Fragmento del texto:
((
Sigo citando al folleto turístico argentino: «Despertaron admiración entre quienes profesaban las utopías, pero también sospechas entre quienes detentaban el poder político, quienes lograron desacreditar a la Compañía de Jesús hasta que el Rey Carlos III firmó la expulsión de los jesuítas de los dominios españoles»

«Abandonas a su suerte, en 1767, destruidas por las invasiones portuguesas y paraguayas (habría que discutir este adjetivo con el redactor del folleto argentino, en realidad, fueron pasto de las disputas fronterizas entre los nuevos países, y ya luego la Guerra de la Triple Alianza contra Paraguay, puso la puntilla final) entre 1816 y 1819 y posteriormente saqueadas, de las reducciones quedó el ejemplo de una experiencia civilizadora inédita…»

Y sobre esa experiencia, pretendo aprender más en los próximos días…

Un tren es una cosa muy seria… y pública

«Si es que no cuidan las cosas, no las mantienen, y claro, los trenes están todo estropeados…» María, la cuidacoches del gimnasio al que voy por las mañanas antes del trabajo, lo tiene claro, y no tiene dudas sobre el origen del horrible accidente de tren en Buenos Aires. La culpa es la falta de inversión en mantenimiento: María lo ha visto todo en Crónica, su cadena de TV favorita, que me recomienda vivamente, y que piensa volver a ver para seguir informándose en cuanto termine su jornada laboral en la puerta del gimnasio cuidando coches. (Nota para españoles: Crónica es un canal argentino de noticias tremebundas, sobre tragedias, catástrofes varias y crímenes espeluznantes, que los uruguayos adoran porque no hay cosa que le guste más a un uruguayo que ver en la pantalla lo «bravas» que están las cosas en Argentina)
))
Prolonga el texto sobre las reducciones jesuíticas y el accidente de tren en Buenos Aires a partir de su última oración.

Extractos de datos:
((
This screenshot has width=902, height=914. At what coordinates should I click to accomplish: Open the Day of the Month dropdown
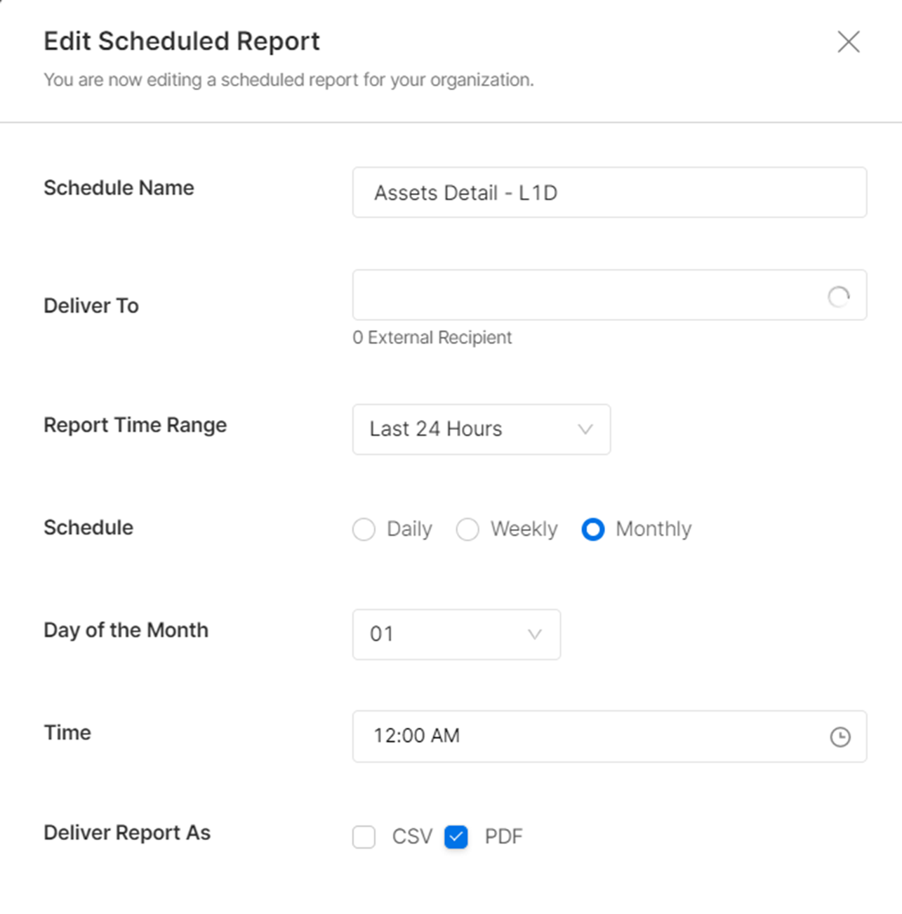456,634
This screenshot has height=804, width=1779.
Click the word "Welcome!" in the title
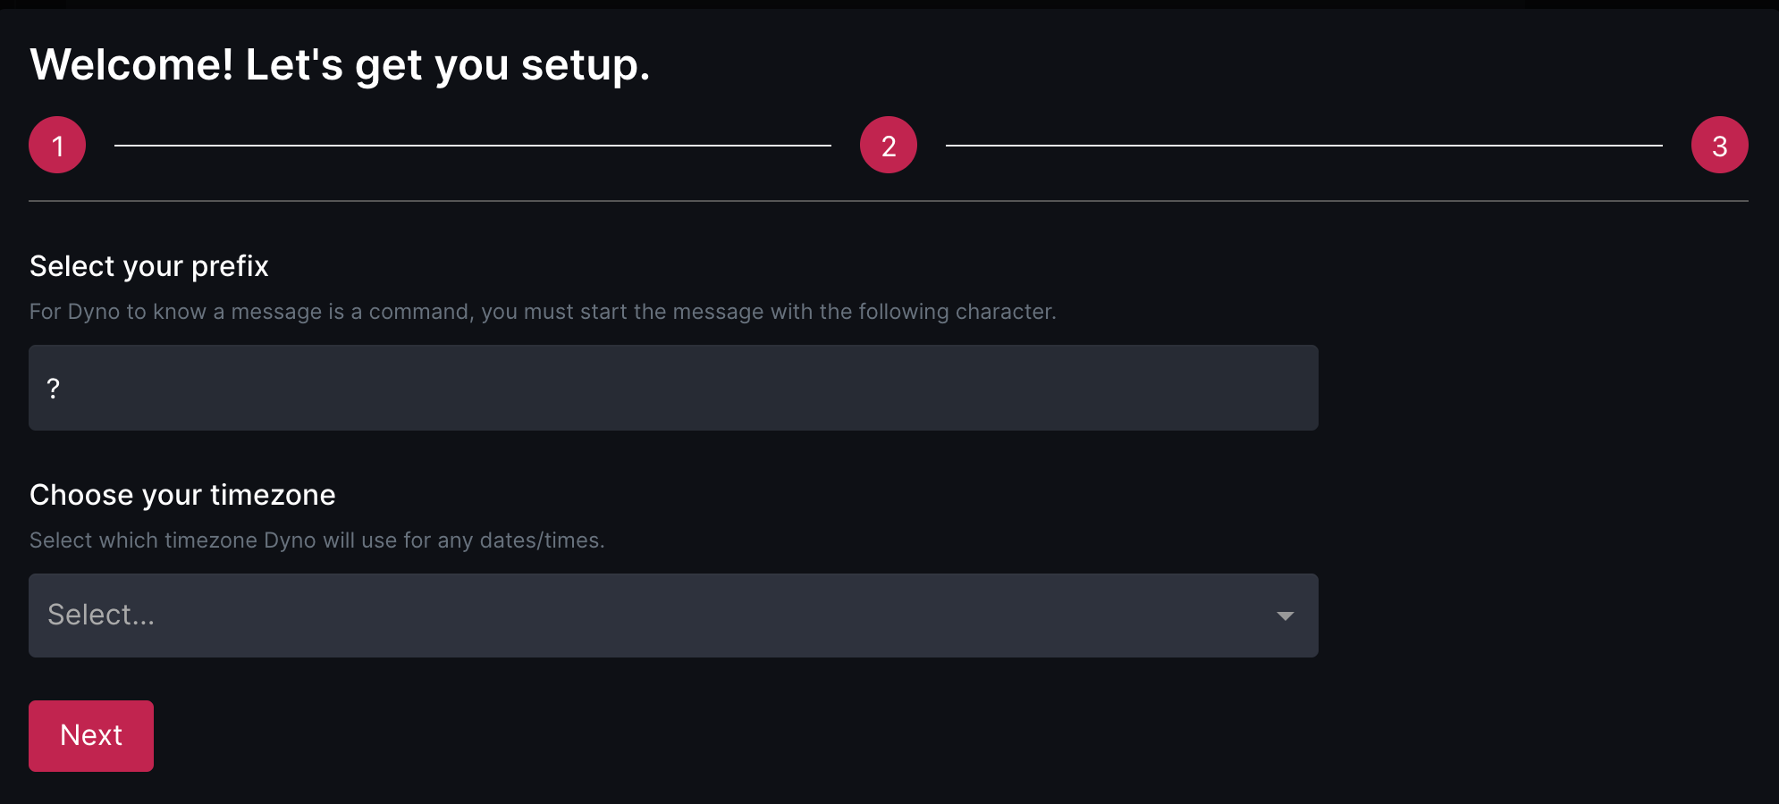131,65
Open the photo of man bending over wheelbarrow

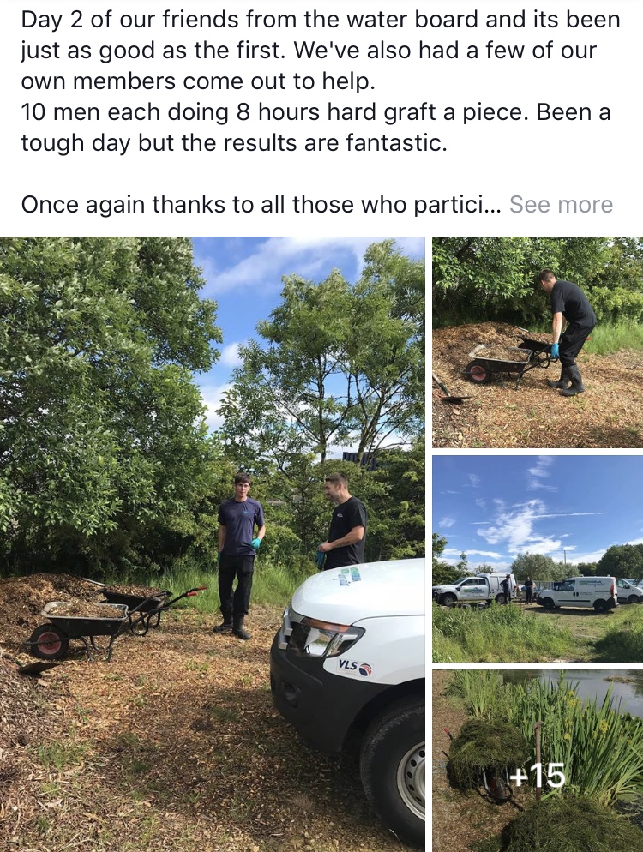(x=538, y=342)
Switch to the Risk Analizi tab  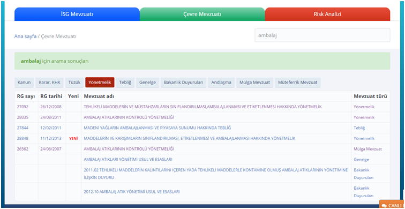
))
Respuesta del ejercicio:
Aunque no esté muy de acuerdo con su particular fuente, tengo que dar la razón a María: para tener líneas de tren decentes hay que cuidarlas, ni más ni menos. Y en Argentina hace ya tiempo que eso no se hace, lo comenté cuando miré con pena las líneas abandonadas del Transandino al cruzar los Andes y ahora vemos que la cosa puede tener consecuencias aún más trágicas. Lo dice bien Martín Caparrós en su blog hoy: «Hubo tiempos en que la red ferroviaria estatal argentina tenía 40.000 kilómetros y 190.000 empleados; era la más extensa de América Latina y era, de algún modo, un esqueleto: el país se había ido estructurando en pueblos que nacieron a lo largo de esas vías… Hace veinte años, en plena furia privatista del consenso de Washington, un presidente peronista decidió que su déficit de un millón de dólares diarios era demasiado y había que cerrarla casi toda –y malvender lo poco que quedara. En 2005 recorrí buena parte del interior de la Argentina; a los costados de cada carretera, en medio de la nada, las vías herrumbradas, alzadas, retorcidas eran como una instalación de arte conceptual, una obra que se llamaba la Argentina Ya No…»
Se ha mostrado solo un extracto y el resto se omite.